Au moment où M. le Maire de Paris indique qu'il va signer une charte avec les opérateurs de téléphonie mobile, M. René LE GOFF souhaite rappeler que la Ville de Paris aura beaucoup de difficultés à "isoler" la mesure du rayonnement électromagnétique des antennes-relais, si dans le même temps ne sont pas traitées toues les autres sources émettrices des mêmes rayonnements, en particulier ceux dont la gamme de fréquences sont proches des 900 ou 1.800 Mhz.
Afin d'informer et de rassurer les Parisiens sur ce sujet délicat, dans un souci d'application du principe de précaution dans sa globalité, M. René LE GOFF et les membres du groupe U.M.P. demandent à M. le Maire de Paris de leur préciser ce que la Municipalité compte faire pour recenser toutes les sources de rayonnements électromagnétiques afin de prendre les mesures adaptées aux éventuelles situations anormales - celles où les seuils de rayonnement fixés par le décret de mai 2002 seraient dépassés, et ils souhaiteraient connaître par ailleurs le système de contrôle qui sera mis en place pour isoler la mesure du rayonnement des antennes-relais de téléphonie mobile des autres sources de rayonnement afin d'éviter tout litige dans l'application des principes définis par la charte ville-opérateurs.
Réponse (M. Alain LHOSTIS, adjoint) :
"La question soulevée par M. René LE GOFF sur l'application du principe de précaution relatif au rayonnement électromagnétique de toutes les sources émettrices quelles que soient leurs fréquences est un sujet qui relève de l'Etat.

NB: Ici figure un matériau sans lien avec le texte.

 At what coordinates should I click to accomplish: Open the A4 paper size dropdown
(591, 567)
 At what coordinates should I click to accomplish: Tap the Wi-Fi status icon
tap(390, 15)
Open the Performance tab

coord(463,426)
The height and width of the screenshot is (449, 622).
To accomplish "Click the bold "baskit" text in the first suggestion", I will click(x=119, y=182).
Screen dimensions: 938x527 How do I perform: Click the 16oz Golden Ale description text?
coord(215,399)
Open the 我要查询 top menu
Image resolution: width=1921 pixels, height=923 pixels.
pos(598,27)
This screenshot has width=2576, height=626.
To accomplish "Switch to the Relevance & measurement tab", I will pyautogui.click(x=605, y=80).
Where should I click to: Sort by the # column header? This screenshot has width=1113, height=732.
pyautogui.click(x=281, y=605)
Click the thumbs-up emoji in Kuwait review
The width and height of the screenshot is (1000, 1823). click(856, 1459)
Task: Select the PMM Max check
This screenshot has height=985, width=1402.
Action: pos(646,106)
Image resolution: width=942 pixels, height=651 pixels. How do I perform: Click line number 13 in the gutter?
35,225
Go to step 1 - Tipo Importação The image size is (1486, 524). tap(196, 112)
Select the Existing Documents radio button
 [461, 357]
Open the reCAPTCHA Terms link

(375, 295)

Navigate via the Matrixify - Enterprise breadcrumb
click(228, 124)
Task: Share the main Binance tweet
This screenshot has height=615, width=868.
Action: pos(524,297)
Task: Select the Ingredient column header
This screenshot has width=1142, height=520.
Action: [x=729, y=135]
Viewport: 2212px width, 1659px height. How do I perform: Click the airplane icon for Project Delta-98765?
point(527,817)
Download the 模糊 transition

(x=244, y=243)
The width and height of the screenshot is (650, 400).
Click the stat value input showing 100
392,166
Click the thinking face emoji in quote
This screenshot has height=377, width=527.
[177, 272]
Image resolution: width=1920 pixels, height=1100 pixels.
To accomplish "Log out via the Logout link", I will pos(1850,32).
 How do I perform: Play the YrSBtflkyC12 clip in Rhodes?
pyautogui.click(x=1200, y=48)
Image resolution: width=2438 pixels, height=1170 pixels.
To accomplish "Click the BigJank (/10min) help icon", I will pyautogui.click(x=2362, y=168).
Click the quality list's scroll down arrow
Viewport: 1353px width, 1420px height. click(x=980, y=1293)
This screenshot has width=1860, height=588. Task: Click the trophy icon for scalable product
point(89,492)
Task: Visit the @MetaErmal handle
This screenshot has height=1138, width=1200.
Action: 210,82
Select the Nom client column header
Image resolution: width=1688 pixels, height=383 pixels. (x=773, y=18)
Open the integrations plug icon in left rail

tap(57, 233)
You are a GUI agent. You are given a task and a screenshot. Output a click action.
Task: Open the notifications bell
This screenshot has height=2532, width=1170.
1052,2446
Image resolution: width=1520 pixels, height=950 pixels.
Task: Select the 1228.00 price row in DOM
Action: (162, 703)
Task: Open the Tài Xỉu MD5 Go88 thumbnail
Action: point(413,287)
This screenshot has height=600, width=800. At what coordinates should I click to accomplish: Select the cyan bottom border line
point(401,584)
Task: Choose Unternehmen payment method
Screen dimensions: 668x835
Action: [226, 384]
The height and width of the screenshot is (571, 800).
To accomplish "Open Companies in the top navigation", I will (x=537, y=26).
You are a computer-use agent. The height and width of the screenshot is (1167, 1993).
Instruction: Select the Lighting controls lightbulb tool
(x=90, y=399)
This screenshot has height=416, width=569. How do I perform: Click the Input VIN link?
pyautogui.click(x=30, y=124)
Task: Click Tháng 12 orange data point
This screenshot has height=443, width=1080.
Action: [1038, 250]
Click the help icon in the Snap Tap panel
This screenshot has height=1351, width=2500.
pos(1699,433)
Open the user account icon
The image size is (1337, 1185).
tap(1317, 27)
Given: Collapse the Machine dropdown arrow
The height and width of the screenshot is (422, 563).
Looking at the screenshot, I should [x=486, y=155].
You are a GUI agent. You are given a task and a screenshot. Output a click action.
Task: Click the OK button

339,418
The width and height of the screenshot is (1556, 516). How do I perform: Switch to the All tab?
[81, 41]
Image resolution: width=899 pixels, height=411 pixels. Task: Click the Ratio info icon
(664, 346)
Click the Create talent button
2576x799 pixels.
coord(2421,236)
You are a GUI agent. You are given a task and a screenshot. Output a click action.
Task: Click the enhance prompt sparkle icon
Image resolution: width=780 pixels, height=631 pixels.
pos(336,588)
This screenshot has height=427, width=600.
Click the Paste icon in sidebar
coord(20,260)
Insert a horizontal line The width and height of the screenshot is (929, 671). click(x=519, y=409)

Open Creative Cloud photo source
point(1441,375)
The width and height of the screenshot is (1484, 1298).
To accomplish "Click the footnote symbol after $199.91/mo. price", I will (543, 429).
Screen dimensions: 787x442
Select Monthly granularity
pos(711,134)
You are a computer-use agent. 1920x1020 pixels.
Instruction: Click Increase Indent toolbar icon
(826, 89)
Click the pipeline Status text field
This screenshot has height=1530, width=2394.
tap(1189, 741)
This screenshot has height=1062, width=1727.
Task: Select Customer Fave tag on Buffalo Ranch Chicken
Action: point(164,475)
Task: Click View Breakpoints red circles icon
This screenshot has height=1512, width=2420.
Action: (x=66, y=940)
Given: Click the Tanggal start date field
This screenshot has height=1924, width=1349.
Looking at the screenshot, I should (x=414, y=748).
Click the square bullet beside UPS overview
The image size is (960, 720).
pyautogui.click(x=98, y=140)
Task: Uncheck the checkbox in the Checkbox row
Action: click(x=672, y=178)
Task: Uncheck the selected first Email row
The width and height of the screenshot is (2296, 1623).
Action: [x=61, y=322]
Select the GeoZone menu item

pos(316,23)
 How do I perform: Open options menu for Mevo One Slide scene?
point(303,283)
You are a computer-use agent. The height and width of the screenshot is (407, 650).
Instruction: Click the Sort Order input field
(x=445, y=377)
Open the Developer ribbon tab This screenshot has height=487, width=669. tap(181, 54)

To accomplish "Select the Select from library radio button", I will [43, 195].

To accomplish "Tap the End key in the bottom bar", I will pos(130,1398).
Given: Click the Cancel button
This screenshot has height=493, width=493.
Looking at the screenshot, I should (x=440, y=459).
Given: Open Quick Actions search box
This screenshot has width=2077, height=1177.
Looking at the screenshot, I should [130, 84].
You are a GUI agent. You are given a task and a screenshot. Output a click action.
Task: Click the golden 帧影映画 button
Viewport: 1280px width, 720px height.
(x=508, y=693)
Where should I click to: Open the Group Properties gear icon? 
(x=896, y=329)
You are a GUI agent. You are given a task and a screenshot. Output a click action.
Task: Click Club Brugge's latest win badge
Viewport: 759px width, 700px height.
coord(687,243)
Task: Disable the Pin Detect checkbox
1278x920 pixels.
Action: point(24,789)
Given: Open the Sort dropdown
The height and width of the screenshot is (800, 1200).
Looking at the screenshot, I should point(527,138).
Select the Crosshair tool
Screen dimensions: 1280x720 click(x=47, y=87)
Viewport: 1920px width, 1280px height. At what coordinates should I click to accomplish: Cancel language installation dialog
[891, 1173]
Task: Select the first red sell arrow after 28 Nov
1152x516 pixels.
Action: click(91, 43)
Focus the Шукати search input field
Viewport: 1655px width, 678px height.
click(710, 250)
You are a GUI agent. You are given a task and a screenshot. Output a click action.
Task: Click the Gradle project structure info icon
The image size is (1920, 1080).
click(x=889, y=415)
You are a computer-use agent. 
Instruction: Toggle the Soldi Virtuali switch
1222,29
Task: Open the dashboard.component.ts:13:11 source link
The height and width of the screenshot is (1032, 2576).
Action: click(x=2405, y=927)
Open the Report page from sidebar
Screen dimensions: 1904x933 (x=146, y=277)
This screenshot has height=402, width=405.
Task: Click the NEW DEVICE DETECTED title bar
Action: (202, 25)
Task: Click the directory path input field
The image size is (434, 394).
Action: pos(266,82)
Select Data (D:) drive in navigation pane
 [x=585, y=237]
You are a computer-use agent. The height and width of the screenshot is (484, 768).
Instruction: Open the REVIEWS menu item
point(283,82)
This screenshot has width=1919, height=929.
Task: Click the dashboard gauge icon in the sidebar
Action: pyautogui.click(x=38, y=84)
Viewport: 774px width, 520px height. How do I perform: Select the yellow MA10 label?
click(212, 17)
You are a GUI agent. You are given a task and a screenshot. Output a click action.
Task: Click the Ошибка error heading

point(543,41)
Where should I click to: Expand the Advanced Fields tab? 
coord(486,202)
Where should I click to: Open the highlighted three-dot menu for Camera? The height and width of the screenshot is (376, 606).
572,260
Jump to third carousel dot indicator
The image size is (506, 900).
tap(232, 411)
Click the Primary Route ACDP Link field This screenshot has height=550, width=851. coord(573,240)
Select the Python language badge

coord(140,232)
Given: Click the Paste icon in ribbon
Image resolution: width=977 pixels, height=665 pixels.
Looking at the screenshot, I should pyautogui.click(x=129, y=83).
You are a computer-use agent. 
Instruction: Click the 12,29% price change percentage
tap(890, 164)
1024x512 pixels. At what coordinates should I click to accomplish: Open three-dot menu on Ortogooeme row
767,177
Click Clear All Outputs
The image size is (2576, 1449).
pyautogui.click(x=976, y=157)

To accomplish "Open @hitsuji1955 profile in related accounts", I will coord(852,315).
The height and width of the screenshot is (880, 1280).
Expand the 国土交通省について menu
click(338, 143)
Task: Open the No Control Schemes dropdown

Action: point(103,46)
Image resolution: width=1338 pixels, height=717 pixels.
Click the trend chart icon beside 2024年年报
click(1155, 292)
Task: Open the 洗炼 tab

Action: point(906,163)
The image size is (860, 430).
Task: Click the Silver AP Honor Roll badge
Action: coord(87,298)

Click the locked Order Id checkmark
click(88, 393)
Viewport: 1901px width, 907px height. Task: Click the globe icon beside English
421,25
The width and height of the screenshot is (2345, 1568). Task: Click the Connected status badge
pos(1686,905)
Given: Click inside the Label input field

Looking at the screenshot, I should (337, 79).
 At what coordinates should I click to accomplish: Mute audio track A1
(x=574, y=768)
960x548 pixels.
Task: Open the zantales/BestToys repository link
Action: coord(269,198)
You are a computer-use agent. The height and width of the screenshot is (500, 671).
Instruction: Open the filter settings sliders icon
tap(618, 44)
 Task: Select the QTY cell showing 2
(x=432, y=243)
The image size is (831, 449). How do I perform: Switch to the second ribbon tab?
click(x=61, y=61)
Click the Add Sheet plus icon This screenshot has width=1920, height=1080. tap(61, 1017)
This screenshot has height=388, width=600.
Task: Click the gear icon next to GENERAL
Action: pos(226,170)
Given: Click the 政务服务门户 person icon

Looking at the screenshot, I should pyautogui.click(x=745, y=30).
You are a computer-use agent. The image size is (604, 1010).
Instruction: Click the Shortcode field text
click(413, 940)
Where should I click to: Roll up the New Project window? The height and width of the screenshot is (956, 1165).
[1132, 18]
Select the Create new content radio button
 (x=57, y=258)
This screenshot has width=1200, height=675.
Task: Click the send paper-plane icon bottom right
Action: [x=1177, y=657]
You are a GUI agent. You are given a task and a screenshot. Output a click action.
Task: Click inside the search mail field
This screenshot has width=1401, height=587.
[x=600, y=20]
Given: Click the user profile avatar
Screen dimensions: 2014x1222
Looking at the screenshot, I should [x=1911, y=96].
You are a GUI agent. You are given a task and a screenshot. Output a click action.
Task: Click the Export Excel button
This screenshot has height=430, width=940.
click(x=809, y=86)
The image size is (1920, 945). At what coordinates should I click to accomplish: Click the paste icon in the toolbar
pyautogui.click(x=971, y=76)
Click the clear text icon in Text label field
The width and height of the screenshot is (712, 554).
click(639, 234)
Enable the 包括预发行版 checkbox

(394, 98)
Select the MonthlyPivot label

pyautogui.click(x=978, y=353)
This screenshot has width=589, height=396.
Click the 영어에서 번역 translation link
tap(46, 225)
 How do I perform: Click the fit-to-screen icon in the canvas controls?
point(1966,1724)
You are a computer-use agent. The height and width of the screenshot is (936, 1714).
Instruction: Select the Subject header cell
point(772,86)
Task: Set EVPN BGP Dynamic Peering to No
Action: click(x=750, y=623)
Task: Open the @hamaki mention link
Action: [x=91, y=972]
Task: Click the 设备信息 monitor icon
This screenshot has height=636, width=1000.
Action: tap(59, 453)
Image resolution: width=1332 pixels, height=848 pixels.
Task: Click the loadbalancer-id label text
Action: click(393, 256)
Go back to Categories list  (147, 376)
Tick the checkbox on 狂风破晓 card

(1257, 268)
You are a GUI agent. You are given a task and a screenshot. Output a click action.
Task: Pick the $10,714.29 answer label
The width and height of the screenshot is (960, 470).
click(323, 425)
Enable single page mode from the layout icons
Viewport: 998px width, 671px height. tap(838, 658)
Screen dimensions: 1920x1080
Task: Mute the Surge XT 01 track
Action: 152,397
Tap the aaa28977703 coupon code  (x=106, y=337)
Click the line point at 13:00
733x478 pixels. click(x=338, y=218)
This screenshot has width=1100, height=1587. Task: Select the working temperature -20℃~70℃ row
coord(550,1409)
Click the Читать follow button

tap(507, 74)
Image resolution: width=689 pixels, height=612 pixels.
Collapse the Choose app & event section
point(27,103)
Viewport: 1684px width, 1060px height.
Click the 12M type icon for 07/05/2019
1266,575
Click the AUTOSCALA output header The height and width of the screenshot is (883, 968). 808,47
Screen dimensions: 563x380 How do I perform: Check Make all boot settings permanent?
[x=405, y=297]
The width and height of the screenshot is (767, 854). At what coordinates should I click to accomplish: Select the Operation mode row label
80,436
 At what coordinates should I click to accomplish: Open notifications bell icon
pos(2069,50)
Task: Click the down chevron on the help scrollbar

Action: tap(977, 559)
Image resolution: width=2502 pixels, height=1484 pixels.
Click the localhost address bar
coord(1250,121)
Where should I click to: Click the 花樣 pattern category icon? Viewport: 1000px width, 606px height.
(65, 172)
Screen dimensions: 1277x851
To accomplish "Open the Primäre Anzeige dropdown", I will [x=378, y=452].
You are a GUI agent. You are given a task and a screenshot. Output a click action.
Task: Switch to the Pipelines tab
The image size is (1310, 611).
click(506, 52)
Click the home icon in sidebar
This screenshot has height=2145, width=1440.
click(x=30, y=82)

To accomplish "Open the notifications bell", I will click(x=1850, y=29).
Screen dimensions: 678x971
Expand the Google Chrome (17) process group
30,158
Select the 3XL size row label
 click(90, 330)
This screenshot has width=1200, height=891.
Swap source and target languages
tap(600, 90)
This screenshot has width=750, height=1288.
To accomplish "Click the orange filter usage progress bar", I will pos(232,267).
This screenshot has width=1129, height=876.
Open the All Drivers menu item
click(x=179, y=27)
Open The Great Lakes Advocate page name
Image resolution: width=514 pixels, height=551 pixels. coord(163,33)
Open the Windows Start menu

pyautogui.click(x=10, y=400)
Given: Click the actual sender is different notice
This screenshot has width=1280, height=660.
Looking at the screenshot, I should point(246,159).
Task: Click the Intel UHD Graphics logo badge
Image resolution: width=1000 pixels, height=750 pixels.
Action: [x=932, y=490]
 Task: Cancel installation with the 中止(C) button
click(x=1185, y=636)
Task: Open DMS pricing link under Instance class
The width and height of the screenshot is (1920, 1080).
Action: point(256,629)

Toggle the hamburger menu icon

La Ville s'est déjà efforcée de répondre aux inquiétudes des Parisiennes et des Parisiens en signant une charte avec les trois opérateurs de téléphonie mobile prenant en compte la préoccupation de la population, la qualité du service rendu et la préservation de l'environnement.
La Ville de Paris n'a pas la compétence pour gérer la globalité du spectre des fréquences qui appartient au domaine public de l'Etat. Celui-ci l'utilise pour ses besoins propres et en a confié la gestion générale à un établissement public particulier : l'Agence nationale des fréquences (ANFr). Celle-ci doit assurer la gestion prospective du spectre et faire toutes propositions pour améliorer son utilisation.
Afin de coordonner le contrôle du spectre, l'ANFr a élaboré depuis juin 2001 un "protocole de mesure in situ" visant à vérifier, pour les stations émettrices fixes, le respect des limitations de l'exposition du public aux champs électromagnétiques dans les fréquences de 9.000 hertz à 300.000 mégahertz conformément à la réglementation. Les laboratoires recensés par l'agence présentent leurs résultats de mesures conformément au protocole par bandes de fréquences. Ce protocole permet de différencier notamment tout ce qui est relatif à la technologie de la téléphonie mobile."